Drei Jahre Krieg, zehntausende Tote, Millionen auf der Flucht – und noch immer sitzen manche im Westen mit erhobenem Zeigefinger in ihren warmen Wohnzimmern, nippen am fair gehandelten Kaffee und raunzen über „die NATO-Provokation“. Sie applaudieren einem imperialen Vernichtungsfeldzug, als ginge es um ein geopolitisches Planspiel – nicht um Morde, Folter, Deportationen. Ihre Solidarität gilt nicht den Opfern, sondern dem Aggressor. Und dabei berufen sie sich auch noch auf „Prinzipien“, „Werte“, „Recht“.
Besonders beliebt: das Eigentumsrecht. Doch wehe, man erinnert sie daran, dass genau dieses Recht – das sie angeblich verteidigen – gerade mit russischen Raketen in Schutt und Asche gelegt wird. Dass die Ukraine nicht nur Häuser verliert, sondern Land, Menschen, Geschichte. Dass Eigentum dort nicht enteignet, sondern geraubt wird. Und zwar mit brutaler Gewalt, nicht etwa unter Zuhilfenahme rechtlich fundierter Prinzipien.
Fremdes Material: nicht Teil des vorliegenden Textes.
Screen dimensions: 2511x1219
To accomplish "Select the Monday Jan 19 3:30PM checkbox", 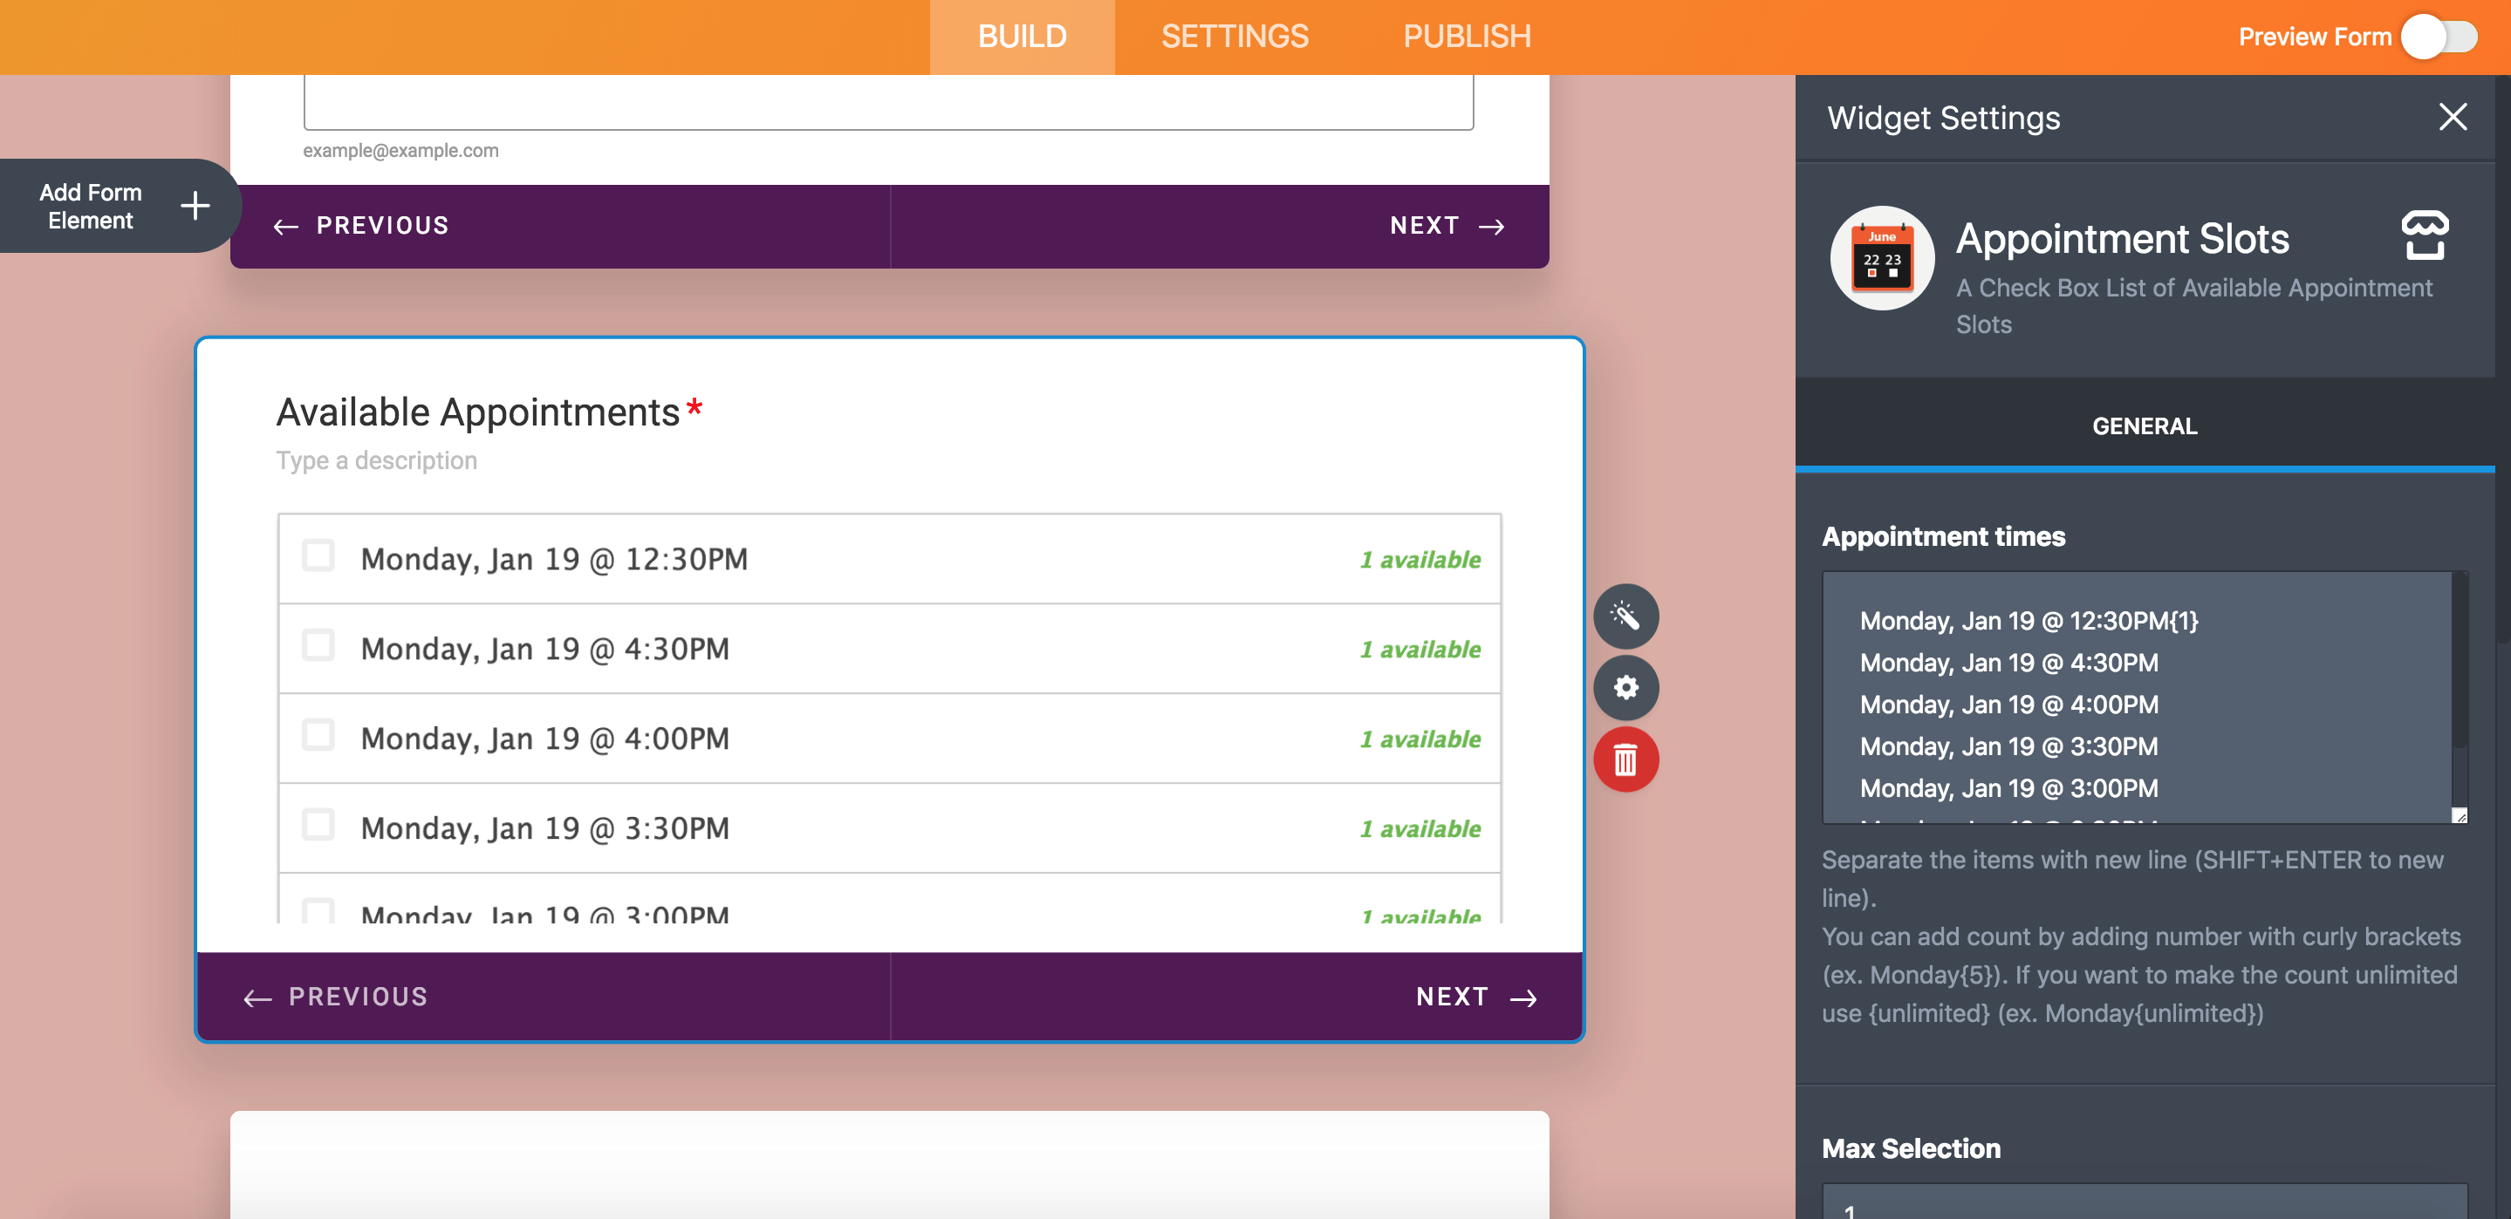I will click(318, 825).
Man stelle sich vor: Ein Panzer rollt vor ihr Haus, Soldaten stürmen rein, besetzen den zweiten Stock und hängen eine ihnen fremde Fahne aus dem Fenster. Kein Vertrag, kein Gericht, keine Entschädigung. Einfach so. Und wenn der Widerstand kommt, werden Kinder als Schutzschilde benutzt, deportiert, werdende Mütter ermordet und wahllos niedergeschossen, was ihnen in die Quere kommt. Willkommen im Spiegelkabinett der Doppelmoral.
Und was sagt eigentlich Russlands eigene Verfassung dazu? Überraschung: Sie kennt das Eigentumsrecht. Artikel 35 – jeder darf besitzen, niemand darf willkürlich enteignet werden. Nur mit Gesetz, nur im öffentlichen Interesse, nur mit fairer Entschädigung. Artikel 36 – Grundbesitz, ja. Aber nicht gegen das Allgemeinwohl. Ein schöner Text, ein hübsches Deckmäntelchen für einen Staat, der ihn täglich zerreißt.
Denn was tut der Kreml seit 2014?
Raubzug auf der Krim – ohne Recht, ohne Maß, ohne Scham. „Gesetz“ wird nach Bedarf zurechtgebogen – oder einfach ignoriert. Die Ukraine hat völkerrechtlich verbrieftes Eigentum – das wird mit Panzern niedergewalzt. Das „Allgemeinwohl“ stirbt in Butscha, Mariupol, Charkiw, Kiew usw. usw
Diese russische Verfassungsrealität, die Betonung liegt auf „Realität“, ist eine Farce – sie ist eine Kriegserklärung an das Recht selbst und wird zur Makulatur. So wie es im Roman von Orwell steht: alles ist gleich, aber manche sind eben gleicher. Und wer im Westen glaubt, das alles mit geschlossenen Augen hinnehmen zu können, spielt Komplize.
Und während der Kreml seine eigenen Gesetze in der Pfeife raucht, klatschen manche im Westen immer noch höflich Beifall. Man fragt sich, was schneller geht: das Umdrehen der Werte oder das Ausblenden der eigenen Doppelmoral. Nur eines ist sicher: Wer heute noch glaubt, das Eigentum anderer sei verhandelbar, sollte sich nicht wundern, wenn morgen jemand an die eigene Tür klopft. Nicht zum Reden. Sondern zum Nehmen.